A Cry For Justice

Awakening the Evangelical Church to Domestic Violence and Abuse in its Midst

Anger is Not the Abuser’s Issue – He Didn’t “Just Snap”

The New York Daily News reported this story yesterday, June 17, 2015:

A New Jersey cop furious over child custody issues ran his ex-wife off the road, then gunned her down in front his young daughter and fellow officers Tuesday morning, authorities said. . .

“It looks like he just snapped,” witness Linda Jones, a neighbor who knows Seidle, told the Asbury Park Press. “I’m sad for the wife. I’m sad for the children, I’m sad for him. . . “

Seidle was a 22-year veteran in Neptune and served four years in the Navy. He split with his wife less than a month ago after nearly 25 years of marriage. . . 

The cop was obsessed with porn and video games, cheated on his wife and often got violent with her. When she was pregnant, he once kicked her in the stomach, and also held a gun to her head and cocked it, according to a divorce complaint obtained by the Asbury Park Press. . . 

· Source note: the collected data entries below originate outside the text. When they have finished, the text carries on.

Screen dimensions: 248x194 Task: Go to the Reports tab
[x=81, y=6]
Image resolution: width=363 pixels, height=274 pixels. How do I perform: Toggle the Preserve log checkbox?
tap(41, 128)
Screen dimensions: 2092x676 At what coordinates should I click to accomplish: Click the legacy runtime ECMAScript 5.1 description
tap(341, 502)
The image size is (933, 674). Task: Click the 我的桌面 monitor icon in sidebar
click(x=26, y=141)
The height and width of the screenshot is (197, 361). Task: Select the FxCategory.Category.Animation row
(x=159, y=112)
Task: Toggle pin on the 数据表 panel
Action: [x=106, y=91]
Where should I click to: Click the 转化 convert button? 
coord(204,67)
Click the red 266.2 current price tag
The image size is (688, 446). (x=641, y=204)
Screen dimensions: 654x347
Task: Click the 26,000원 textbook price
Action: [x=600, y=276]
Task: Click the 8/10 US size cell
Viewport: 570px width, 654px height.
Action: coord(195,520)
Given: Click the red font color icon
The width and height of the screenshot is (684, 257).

He also beat her on her birthday when she fought with him about a charge for pornography on their cable pill, the complaint said. . .

Abusers do NOT “just snap.” The implication in that phrase of course is that they are really normal folk who just reach a point where the burden and stress of life is too much for them to handle and they “snap” under the load like an overloaded support beam in a building.  Wrong!  As this news story goes on to say Seidle had a long history of wickedness against his wife. (The justice system obviously grievously failed this lady. Why in the world was he still a police officer??!!)

Abusers do NOT “just snap.” Abusers simply keep on doing what they have been doing all along, often with increasing intensity. They are not “out of control” with anger. They specifically and intentionally target the people and objects they want to damage or destroy, bypassing other targets that are important to themselves. They selectively rage in other words.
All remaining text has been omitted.